As described above in detail, in the magnetic head according to the present invention, since the upper pole and the lower pole that are accurately aligned are disposed through the magnetic gap, the magnetic head is not disposed through the magnetic gap. The generated leakage magnetic field is regulated without exceeding the recording track width.
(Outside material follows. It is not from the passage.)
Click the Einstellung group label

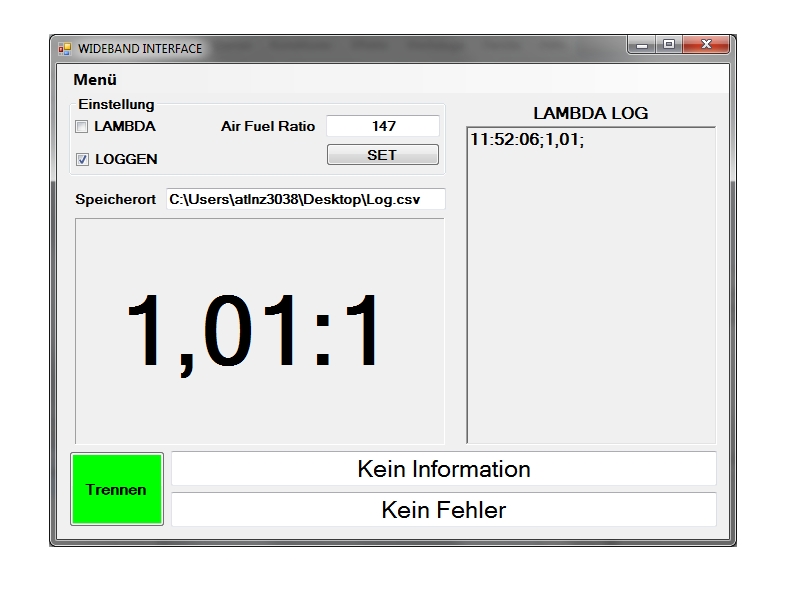115,104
Thereby, this magnetic head can accurately perform recording on the magnetic recording medium.

Further, according to the method of manufacturing a magnetic head of the present invention, the surfaces of the upper pole and the lower pole facing each other can be highly flattened, and the shape of the track width can be precisely defined. . Thus, according to this method, it is possible to manufacture a magnetic head that generates a precisely regulated leakage magnetic field without causing the leakage magnetic field generated between the upper pole and the lower pole to exceed the recording track width.

[Brief description of the drawings]

FIG. 1 is a perspective view of an essential part showing one configuration example of a magnetic head according to the present invention.

FIG. 2 is a sectional view of a main part of the magnetic head.

FIG. 3 is a fragmentary cross-sectional view for explaining the method for manufacturing the magnetic head according to the present invention.

FIG. 4 is a fragmentary cross-sectional view for explaining the method for manufacturing the magnetic head according to the present invention.

FIG. 5 is a fragmentary cross-sectional view for explaining the method for manufacturing the magnetic head according to the present invention.

FIG. 6 is a fragmentary cross-sectional view for explaining the method for manufacturing the magnetic head according to the present invention.

FIG. 7 is a fragmentary cross-sectional view for explaining the method for manufacturing the magnetic head according to the present invention.

FIG. 8 is a cross-sectional view of a main part showing a state in which an upper pole is displaced from a lower pole when an insulating layer is not provided.

FIG. 9 is a cross-sectional view of a main part showing a state where the upper pole is slightly wider than the lower pole when no insulating layer is provided.

FIG. 10 is a sectional view of a main part of a conventional magnetic head.

[Explanation of symbols]

1 magnetic head, 2 magnetic recording medium, 3 MR head,
4 inductive head, 10 lower core, 11 upper core, 12 upper pole, 13 lower pole, 14
Magnetic gap, 15 coils, 20A, 20B protrusion,
21 Insulating layer

Claims (4)

[Claims] 1. An induction type magnetic head comprising an upper core and a lower core each formed of a magnetic thin film, and a thin film coil, wherein the lower core has a lower pole facing a sliding surface of a magnetic recording medium. Is formed so as to protrude toward the upper layer core. The upper layer core has an upper pole wider than the lower pole facing the magnetic recording medium sliding surface and having a width corresponding to the track width. A magnetic head which is integrally formed so as to protrude toward a core, and wherein a magnetic gap is formed between opposing surfaces of the lower pole and the upper pole. 2. The magnetic head according to claim 1, further comprising a pair of protrusions disposed on the lower core in a track width direction with the lower pole interposed therebetween. 3. A magnetoresistive element is formed between the lower core as an upper shield and a lower shield formed below the lower core, thereby forming a magnetoresistive magnetic head. Item 7. The magnetic head according to Item 1. 4. A lower pole is formed on at least a part of a side surface of the lower core on which the magnetic recording medium slides, and a pair of protrusions are formed in the track width direction with the lower pole interposed therebetween. Forming a non-magnetic material so as to embed the lower pole and the pair of protrusions; and having a width dimension larger than the lower pole via a magnetic gap at a position facing the lower pole. Forming a top pole.